Казалось, что наибольшего экстрима сочетание в американской внешней политике силы и свободы достигает после конца холодной войны. Вместе с тем к этому времени во внешнеполитической риторике США появляются новые слова и смыслы:

«Соединенные Штаты нередко называют „новой империей“. Здесь важно не смешивать такие понятия, как „империя“ и „империализм“. Первое подразумевает наличие правительства, которое в состоянии оказывать влияние на международные отношения и брать на себя ответственность. С этой точки зрения, я думаю, США действительно могут рассматривать себя как империю. Но мы не ставим перед собой цели проводить империалистическую политику экспансионизма и эксплуатации».

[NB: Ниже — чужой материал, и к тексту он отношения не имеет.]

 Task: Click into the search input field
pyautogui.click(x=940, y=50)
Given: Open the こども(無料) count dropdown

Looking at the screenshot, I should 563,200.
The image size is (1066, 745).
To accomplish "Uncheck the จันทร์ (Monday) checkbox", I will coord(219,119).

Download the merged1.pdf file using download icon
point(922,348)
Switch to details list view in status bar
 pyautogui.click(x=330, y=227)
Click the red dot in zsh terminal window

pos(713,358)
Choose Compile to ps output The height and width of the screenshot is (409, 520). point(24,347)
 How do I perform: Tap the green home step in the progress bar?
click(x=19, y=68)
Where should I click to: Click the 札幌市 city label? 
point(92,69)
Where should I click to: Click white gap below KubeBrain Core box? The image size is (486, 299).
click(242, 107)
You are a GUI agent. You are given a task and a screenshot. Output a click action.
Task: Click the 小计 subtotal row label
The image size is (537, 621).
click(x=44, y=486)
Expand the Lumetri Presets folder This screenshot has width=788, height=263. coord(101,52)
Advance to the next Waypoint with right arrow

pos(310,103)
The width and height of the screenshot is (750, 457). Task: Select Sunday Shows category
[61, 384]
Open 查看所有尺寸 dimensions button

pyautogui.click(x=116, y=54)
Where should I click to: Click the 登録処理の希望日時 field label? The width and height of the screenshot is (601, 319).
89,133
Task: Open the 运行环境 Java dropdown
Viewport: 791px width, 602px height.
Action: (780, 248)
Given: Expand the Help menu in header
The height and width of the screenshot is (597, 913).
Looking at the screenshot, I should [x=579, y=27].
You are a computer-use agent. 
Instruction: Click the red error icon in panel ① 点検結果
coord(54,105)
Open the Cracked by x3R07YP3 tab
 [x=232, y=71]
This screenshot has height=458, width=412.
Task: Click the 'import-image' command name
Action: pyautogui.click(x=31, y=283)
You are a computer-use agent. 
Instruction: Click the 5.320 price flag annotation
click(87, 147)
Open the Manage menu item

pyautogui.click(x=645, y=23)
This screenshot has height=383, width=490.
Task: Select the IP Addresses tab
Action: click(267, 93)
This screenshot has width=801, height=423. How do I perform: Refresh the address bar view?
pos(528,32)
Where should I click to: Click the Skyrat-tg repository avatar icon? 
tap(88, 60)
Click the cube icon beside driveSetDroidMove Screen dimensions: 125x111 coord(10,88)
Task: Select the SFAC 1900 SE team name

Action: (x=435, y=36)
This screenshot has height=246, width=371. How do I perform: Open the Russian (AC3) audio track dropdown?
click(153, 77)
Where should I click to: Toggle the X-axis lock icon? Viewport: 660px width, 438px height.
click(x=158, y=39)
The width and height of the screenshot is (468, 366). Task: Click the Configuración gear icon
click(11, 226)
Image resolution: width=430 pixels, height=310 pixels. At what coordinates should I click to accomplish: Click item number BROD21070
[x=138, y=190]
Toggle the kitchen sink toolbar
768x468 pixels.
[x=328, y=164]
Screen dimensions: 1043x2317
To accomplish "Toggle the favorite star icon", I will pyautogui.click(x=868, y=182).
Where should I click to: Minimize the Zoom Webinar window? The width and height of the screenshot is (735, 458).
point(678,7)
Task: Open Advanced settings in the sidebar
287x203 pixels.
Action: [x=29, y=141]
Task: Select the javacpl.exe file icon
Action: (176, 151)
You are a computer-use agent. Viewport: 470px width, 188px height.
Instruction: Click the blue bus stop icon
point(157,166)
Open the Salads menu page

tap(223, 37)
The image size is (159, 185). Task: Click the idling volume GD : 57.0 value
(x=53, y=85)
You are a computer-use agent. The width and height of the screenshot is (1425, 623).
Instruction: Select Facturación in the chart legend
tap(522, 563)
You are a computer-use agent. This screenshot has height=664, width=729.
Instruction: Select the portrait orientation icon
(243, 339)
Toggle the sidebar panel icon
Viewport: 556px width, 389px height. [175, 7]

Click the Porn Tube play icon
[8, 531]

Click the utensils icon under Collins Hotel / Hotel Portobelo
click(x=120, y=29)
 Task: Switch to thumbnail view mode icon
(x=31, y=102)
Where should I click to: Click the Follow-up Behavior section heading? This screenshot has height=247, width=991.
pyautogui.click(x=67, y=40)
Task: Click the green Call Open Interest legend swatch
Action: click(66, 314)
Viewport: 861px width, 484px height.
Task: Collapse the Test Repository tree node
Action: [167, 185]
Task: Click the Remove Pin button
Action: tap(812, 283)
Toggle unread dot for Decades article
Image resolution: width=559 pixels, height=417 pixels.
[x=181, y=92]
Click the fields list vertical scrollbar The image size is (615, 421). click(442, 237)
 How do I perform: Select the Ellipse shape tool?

Переход от республики к империи, пусть даже и основанной на новых принципах, – весьма рискованное занятие. Движение в этом направлении способно провести любой народ по пути, описанному послами Афин в двухтомном труде Фукидида:

«Мы вынуждены были довести нашу власть до теперешнего состояния прежде всего самим стечением обстоятельств, больше всего из страха перед персами, потом из чувства чести, наконец, ради наших интересов».

Провозвестниками перемен стали вице-президент США при Джордже Буше-младшем Ричард Чейни и Пол Вулфовиц, подготовившие в 1992 году документ «Основы национальной военной стратегии», который исходил из того, что Америка не позволит впредь ни одной стране мира подняться до статуса державы. Эти предложения, жестко раскритикованные в самих США, оказались первым свидетельством перехода страны в новое качество, начавшегося после исчезновения второго несистемного игрока – СССР. Они существенно опередили свое время. После избрания президентом США Билла Клинтона приоритет ценностного измерения внешней политики оставался неизменным еще довольно продолжительный период.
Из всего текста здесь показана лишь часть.